It had been something he talked to you about hoping he could prove himself once again to a team he regrets ever leaving. The text was left on read for days until you received a one word response from him, "Thanks."
His response and behavior for the rest of the 2024 season was killing you and you decided you would never speak to him again. He didn't seem phased by that when you had seen him with a new girl at your brother's engagement party.
You wanted to hate him. Your mind hated him but your heart…oh your silly heart would always belong to him.
"I…I don't understand. You worked with us for two years now and you said working here was your dream after leaving Mclaren. Why are you going to Ferrari?" Max asks disappointed while you sit with him in your office.
You stare at Max and give him a smile with tears in your eyes, "I can't be around him, Max. I'll have to be around him 24/7 for social media duties and my heart can't take the pain seeing him act like I didn't even matter to him as a friend."

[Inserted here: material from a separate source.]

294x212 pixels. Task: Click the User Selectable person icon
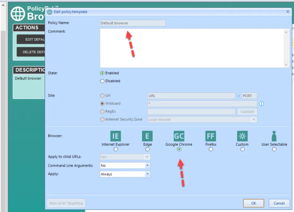click(274, 136)
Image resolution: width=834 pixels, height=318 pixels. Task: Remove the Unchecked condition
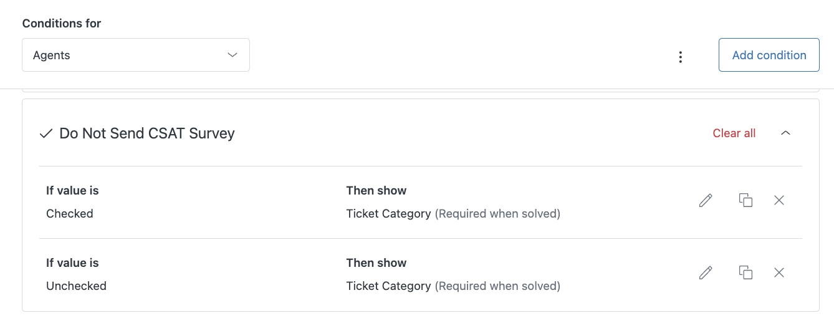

And I can't bear to see him with her.
Max can see this wasn't just an argument about Daniel being a shitty friend, no he knew something more had happened even though Daniel refused to tell him he knew deep down something more had happened between the two of you.
"I'm gonna miss you." He says truthfully, you had actually made his days where he would have to film and post things for social media fun. Max saw your passion for the job and knew it was better to do it in an environment where both drivers would make her feel appreciated.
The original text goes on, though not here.